According to Carolyn Fairbairn, director-general of the CBI, Theresa May "leaves office with the respect of business".
"But her resignation must be now be a catalyst for change," she added. "There can be no plan for Britain without a plan for Brexit.
"Winner takes all politics is not working. Jobs and livelihoods are at stake. Business and the country need honesty. Nation must be put ahead of party, prosperity ahead of politics. Compromise and consensus must re-find their voice in Parliament".
A similar message came from Liz Cameron at the Scottish Chambers of Commerce: "We now urge political leaders to put country before personal ambitions, to ensure focus remains on solving the Brexit riddle.

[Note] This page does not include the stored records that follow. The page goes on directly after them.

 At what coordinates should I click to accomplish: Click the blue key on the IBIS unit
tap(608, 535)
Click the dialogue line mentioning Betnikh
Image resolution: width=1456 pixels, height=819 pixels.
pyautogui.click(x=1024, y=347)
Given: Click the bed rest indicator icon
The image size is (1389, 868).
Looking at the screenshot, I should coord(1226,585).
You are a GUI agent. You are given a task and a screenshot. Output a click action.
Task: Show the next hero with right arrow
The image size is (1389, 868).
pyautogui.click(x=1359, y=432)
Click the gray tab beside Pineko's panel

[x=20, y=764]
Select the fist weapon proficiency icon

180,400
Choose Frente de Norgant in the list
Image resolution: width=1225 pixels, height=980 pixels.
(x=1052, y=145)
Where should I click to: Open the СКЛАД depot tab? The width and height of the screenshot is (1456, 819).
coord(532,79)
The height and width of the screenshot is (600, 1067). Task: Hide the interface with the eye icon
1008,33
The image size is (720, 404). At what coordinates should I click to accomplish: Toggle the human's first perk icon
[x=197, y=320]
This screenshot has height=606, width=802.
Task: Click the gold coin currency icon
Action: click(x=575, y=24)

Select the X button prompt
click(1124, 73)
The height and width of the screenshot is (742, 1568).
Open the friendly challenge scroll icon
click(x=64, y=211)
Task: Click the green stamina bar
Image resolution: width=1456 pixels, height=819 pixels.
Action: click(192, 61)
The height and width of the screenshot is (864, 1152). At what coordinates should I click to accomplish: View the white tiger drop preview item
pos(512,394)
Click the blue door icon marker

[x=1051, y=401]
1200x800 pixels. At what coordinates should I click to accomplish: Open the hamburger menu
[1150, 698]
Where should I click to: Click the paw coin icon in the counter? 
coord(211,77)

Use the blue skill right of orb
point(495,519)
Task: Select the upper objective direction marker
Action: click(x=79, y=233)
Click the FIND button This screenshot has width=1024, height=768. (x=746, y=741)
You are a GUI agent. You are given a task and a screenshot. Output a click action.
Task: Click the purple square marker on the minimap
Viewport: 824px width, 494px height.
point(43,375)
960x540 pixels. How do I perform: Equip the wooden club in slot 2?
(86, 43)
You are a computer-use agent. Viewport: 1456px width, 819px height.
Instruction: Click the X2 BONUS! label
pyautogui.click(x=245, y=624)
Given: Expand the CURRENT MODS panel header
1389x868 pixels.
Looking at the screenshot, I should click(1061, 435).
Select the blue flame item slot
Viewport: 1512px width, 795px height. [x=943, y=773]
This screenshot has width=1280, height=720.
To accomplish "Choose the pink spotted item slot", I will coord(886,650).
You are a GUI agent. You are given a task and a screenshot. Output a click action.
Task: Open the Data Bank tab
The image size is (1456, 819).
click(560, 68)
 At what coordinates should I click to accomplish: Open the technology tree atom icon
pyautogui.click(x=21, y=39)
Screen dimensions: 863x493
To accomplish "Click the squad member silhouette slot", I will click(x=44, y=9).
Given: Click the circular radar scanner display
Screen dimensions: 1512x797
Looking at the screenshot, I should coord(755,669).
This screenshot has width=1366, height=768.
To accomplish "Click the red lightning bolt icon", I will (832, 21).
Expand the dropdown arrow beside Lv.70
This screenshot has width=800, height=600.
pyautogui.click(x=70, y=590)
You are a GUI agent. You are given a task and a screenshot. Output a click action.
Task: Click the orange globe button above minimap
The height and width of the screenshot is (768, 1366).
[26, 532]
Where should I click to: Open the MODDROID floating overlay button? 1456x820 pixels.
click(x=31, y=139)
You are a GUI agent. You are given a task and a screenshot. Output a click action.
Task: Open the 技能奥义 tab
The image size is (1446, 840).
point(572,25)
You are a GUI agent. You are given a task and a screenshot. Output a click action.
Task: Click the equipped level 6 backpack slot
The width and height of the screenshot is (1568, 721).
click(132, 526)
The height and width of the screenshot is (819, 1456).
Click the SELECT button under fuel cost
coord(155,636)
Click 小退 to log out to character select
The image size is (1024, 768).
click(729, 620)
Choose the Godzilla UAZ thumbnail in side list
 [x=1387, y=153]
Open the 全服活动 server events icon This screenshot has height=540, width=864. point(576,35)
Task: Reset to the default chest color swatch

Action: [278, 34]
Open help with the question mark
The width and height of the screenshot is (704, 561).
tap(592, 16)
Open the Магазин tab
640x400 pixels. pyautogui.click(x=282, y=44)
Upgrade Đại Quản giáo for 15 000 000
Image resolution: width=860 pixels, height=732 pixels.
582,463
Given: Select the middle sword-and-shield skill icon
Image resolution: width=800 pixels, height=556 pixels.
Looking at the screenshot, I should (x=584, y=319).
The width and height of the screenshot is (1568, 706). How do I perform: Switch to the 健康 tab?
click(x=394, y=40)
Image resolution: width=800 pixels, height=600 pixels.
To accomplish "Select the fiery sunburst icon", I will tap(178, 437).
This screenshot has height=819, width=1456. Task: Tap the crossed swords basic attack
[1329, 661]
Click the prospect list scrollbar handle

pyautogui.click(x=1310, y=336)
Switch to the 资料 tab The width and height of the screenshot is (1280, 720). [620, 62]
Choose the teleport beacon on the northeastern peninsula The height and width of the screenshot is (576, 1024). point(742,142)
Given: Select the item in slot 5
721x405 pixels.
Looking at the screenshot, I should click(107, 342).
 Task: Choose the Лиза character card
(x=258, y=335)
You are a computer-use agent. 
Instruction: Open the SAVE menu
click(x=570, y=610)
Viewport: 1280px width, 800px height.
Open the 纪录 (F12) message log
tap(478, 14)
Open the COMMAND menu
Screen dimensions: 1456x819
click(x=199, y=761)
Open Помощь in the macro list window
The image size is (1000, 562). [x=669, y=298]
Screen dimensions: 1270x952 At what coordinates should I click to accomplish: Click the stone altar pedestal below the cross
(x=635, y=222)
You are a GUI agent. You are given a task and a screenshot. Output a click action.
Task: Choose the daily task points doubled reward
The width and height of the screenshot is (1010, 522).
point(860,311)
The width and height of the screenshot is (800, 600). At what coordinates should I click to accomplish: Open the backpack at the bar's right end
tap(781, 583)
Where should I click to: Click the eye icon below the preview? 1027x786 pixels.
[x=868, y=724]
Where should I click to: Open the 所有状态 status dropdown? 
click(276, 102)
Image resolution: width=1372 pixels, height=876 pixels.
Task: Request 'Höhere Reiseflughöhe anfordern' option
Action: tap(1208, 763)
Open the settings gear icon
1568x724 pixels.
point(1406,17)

"Westminster has already squandered far too much time going around in circles. They must realise that lack of direction has real-world economic consequences, causing the collapse of business confidence, which has a deleterious impact on investments and jobs."
Some changes to economic policy under Theresa May's premiership are worth noting. She pulled back on George Osborne's focus on the Northern Powerhouse in the north of England. An industrial policy was being developed.
The government dolloped money into growth sectors where it saw strategic interest. But this was submerged by the battle to protect sectors, such as car-making and steel, that are particularly vulnerable to Brexit disruption. And in recent weeks, the need to open trade out beyond the European Union tripped up over the Pacific trade war.
The Downing Street cabinet was split between welcoming Chinese telecoms technology (the prime minister's preference), and supporting the American case that Huawei carries too much potential as spyware. Being a much smaller trading power than the EU, and with trade deals to be done, expect more similar dilemmas.
As chancellor, Phillip Hammond dialled back on the austerity rhetoric, and pushed back his predecessor's target date for reaching a surplus.
While the Whitehall welfare budget continued to see big cuts, the biggest of them through the freeze on working-age benefits, the flow of funds to the National Health Service was increased.
And what of the future? Apart from the dominant question of Brexit, and how to make it happen, the next Conservative leader will have the opportunity to re-shuffle the cabinet, putting different people into the economic ministries, and shifting economic policy.
My hunch is that there won't be enormous change, because there isn't the time, government headspace or political capital to do much beyond Brexit.
But one factor to watch is immigration. Theresa May has had a stranglehold on immigration policy for nine years since she became home secretary. It was on that that she placed her reputation for toughness. She gave us the policy of making a "hostile environment" for those facing deportation, meanwhile blundering into the Windrush fiasco, of excluding long-time residents of the UK who had been invited 60 years ago from the Caribbean to fill labour market gaps.
Mrs May shut out new thinking about how to handle immigration. Behind the Leave majority, it played a significant part. Even for the six years before that vote, her response to public opinion about it was to set an unrealistic target for reducing net migration to below 100,000 and then to stick to it, while deaf to unintended consequences - for instance, on overseas student recruitment.
The rest of the cabinet has sometimes been infuriated by Mrs May's intransigence on this when she was home secretary. Now in that role, Sajid Javid doesn't much care for the sub-100,000 target. In launching a consultation on post-Brexit immigration, he quietly dropped it.
That consultation features the question of what salary level should be set for an EU or non-EU national to get a work permit in Britain. The proposed level is £30,000, which business groups say is far too high to recruit the skilled staff they need in more junior roles.
The next Tory leader and prime minister is likely to want to take a more flexible approach than Theresa May. In Scotland, such a change would be welcomed across Holyrood's political spectrum, and by business lobbies.